With micron-sized dots and waveguides, we had already grokked that a multi-chip system was necessary. So we already knew we were looking at at least a two-level system for the surface code lattice, with some stabilizers measured fast and others slow.

We worked through various designs, and wound up with one with several different types of connections between neighbors. See the labels on the right ("W connection", "C connection", etc.) in this figure from the paper. This is the system design.

Turns out each type has a different connection rate and a different fidelity, so we need purification on the Bell pairs created between ancillary dots, before we can use them for the CNOT gates for stabilizer measurements. This could mean that portions of the lattice run faster and portions run slower.

Oh, and an advance in this architecture that I think is under-appreciated: the microarchitecture is designed to work around nonfunctional dots and maintain a complete lattice. I have slides on that, but sadly they didn't make it into the paper, but see Sec. 2.1.

Put it all together, and it's an enormous system. How big?

Six billion qubits.

So if you have heard somewhere that it takes billions of qubits to factor a large number, this might be where it started. But that was always a number with a lot of conditions on it. You really can't just toss out a number, you have to understand the system top to bottom.

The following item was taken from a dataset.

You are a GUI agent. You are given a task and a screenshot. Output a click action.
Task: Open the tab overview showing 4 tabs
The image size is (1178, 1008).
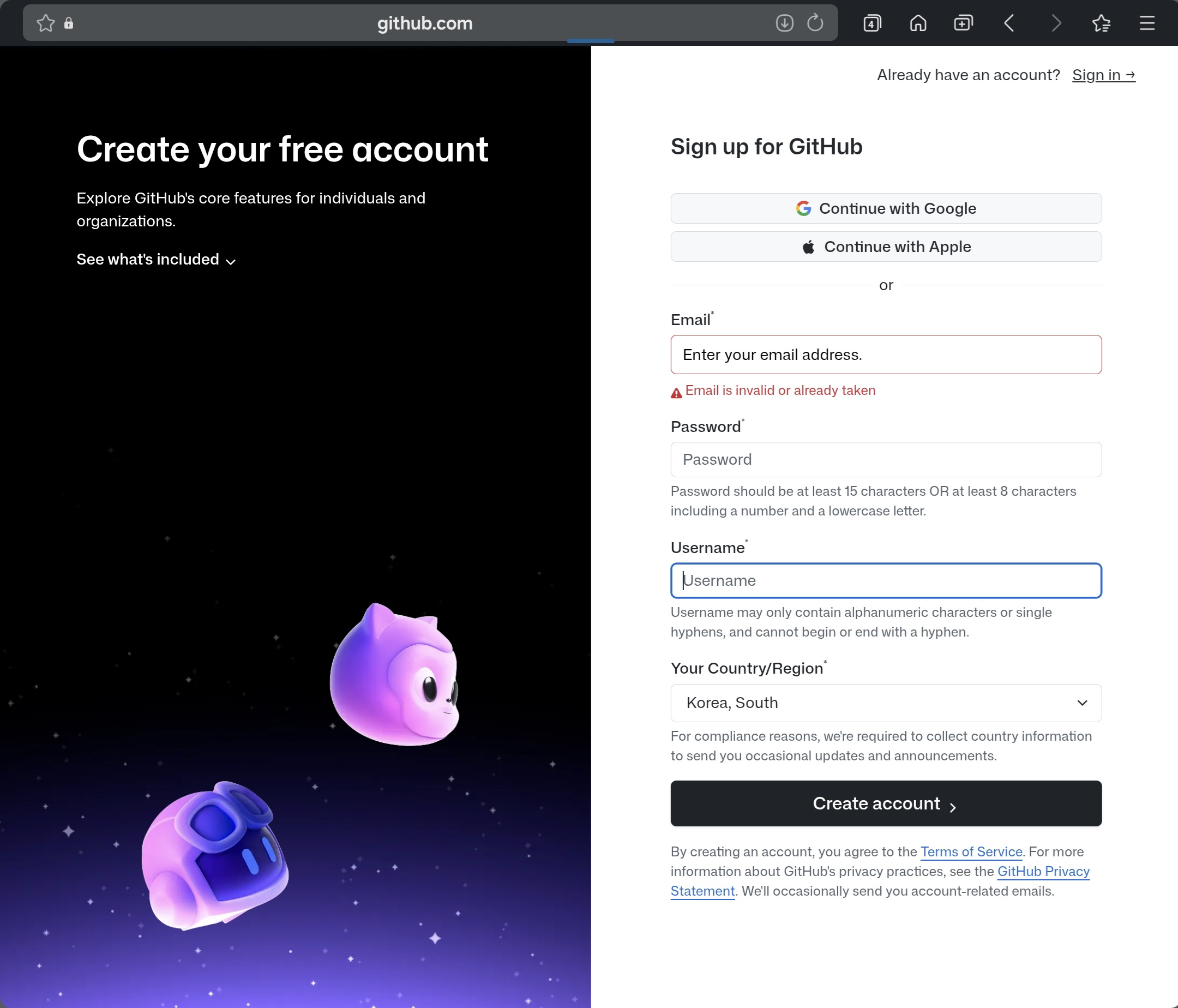tap(872, 23)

Your own system will certainly vary.

The value in this paper is in the techniques used to design and analyze the system.

You have to lay out the system in all its tedious detail, like in this table that summarizes the design.

That lattice constant in the table, btw, is one edge of a surface code hole, so the actual code distance is 4x that, or d = 56. We were aiming for just a factor of three below the surface code threshold, and for a huge computation. These days, most people will tell you hardware needs to be 10x better than threshold for QEC to be feasible. If not, you end up with numbers like these.

You can pretty much guess who did what. Austin Fowler (then in Waterloo, now at Google) did the QEC analysis. Thaddeus Ladd (then at Stanford with Yoshi Yamamoto, now at HRL) did the quantum dot analysis and simulation. I brought the arithmetic expertise and overall system view. We all worked super hard on the chip layout and how all the pieces fit together to make a system.

These things are beasts, with so many facets of the design problem, that we need all hands to make them work!

Quoted/Cited in the Press

 A couple of places that the press has quoted me or cited my research recently, on Quantum Internet stuff. (This blog posting is more for my own reference than anything else.  Feel free to ignore it.)

  • Physics World on the Hanson group's new paper, showing two-hop teleportation after entanglement swapping in NV diamond.
  • Nikkei talking about Quantum Internet and about our work,  but not directly quoting me.  (In Japanese, and behind a paywall.)